High sand levels – typical of this time of year – are creating a nice variety of interesting designs in the hard, wet sands near the tide line, such as here at Lincoln City close to dusk on Monday night.
On Monday, the temps on the central coast were indeed quite summer-like. Little wind and lots of sun made for an almost tropical feel, by Oregon coast standards, anyway. Upper 60's seemed much warmer sometimes near the highly reflective beach and all that sun meant a very blue ocean.
Also glittering in the sky: a nearly full moon hovering over the eastern horizon, seen here in the Road's End area of Lincoln City.
Dusk cast some beautiful colors on some of the local lodgings, such as Lincoln City's Liberty Inn.
After the sun went down on Monday, this was Depoe Bay under starlight, seen from inside the bay.

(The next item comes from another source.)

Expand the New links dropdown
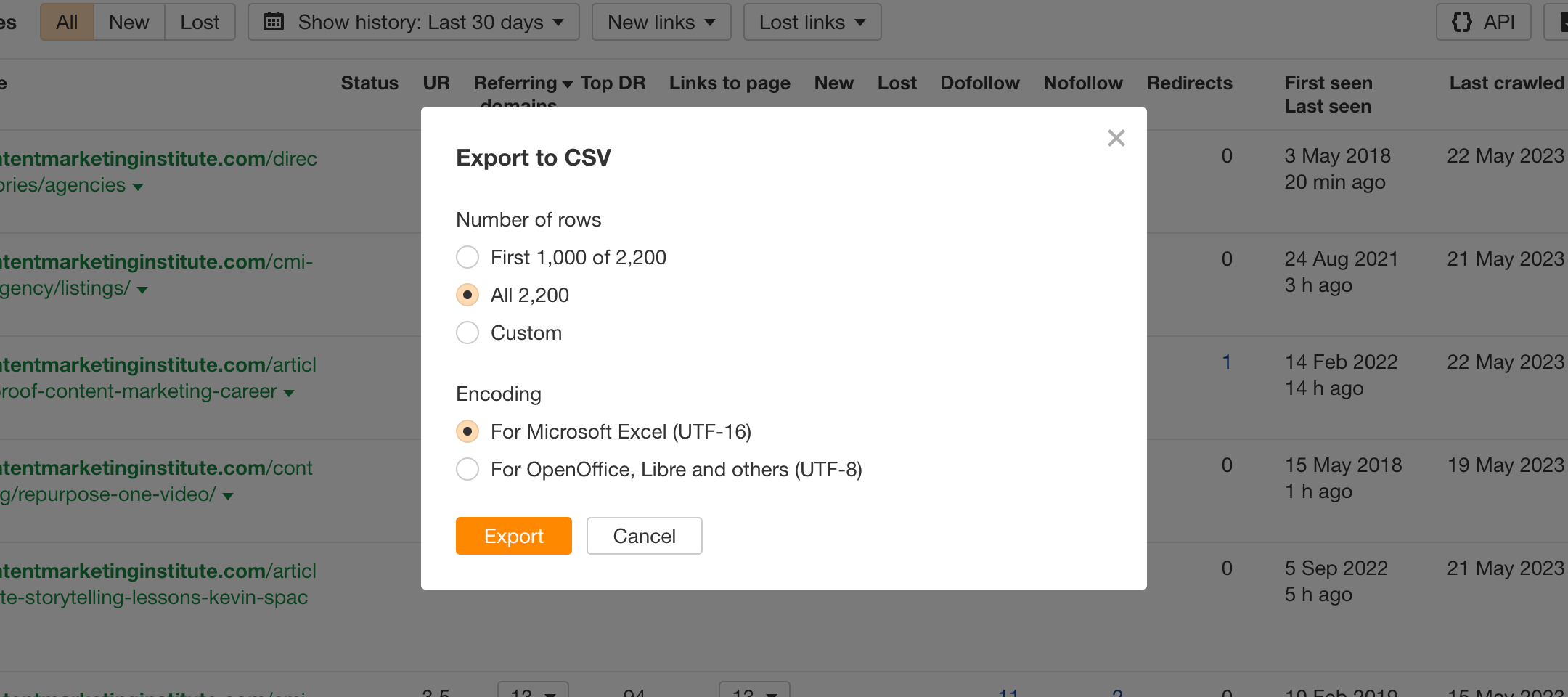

By the wee hours of the morning, that full moon was making this spectacle on the waters of Depoe Bay.
With still a couple of minus tides left – both happening around 6 – 7 a.m. on Tuesday and Wednesday - Gleneden Beach shows a remarkable tide line. That steep slope usually causing the waves to come in hard but dissipate quickly was at a much more gentle incline for Gleneden Beach. Aided by unusually calm waters as well, the ocean seemed more like a slightly edgier lake in the wee hours of Tuesday.
It may look like the morning, but it's the middle of the night, thanks to this crazed nearly full moon.
Also startling here was the strong presence of the form of phytoplankton that causes “glowing sand.” Normally you need an extremely dark beach to see it, but these microorganisms were out in extremely heavy force, and the presence of the bright moonlight didn't inhibit you from seeing the tiny, greenish flashes in the sand.
The glowing sand phenomenon doesn't happen very often on the this coast, but enough that you can't say it's rare. Perhaps once or twice a month, if that. However, finding it this bright is very rare.
Still, it's not bright enough to be photographed – and staff at Oregon Coast Beach Connection tried.
Above was the scene at Gleneden Beach looking towards the lights of Lincoln City in the distance, with the stars dancing around those fancifully colorized clouds above it all.
In short, this is going to be a very interesting summer to bounce around the Oregon coast. There is much more of all this to come.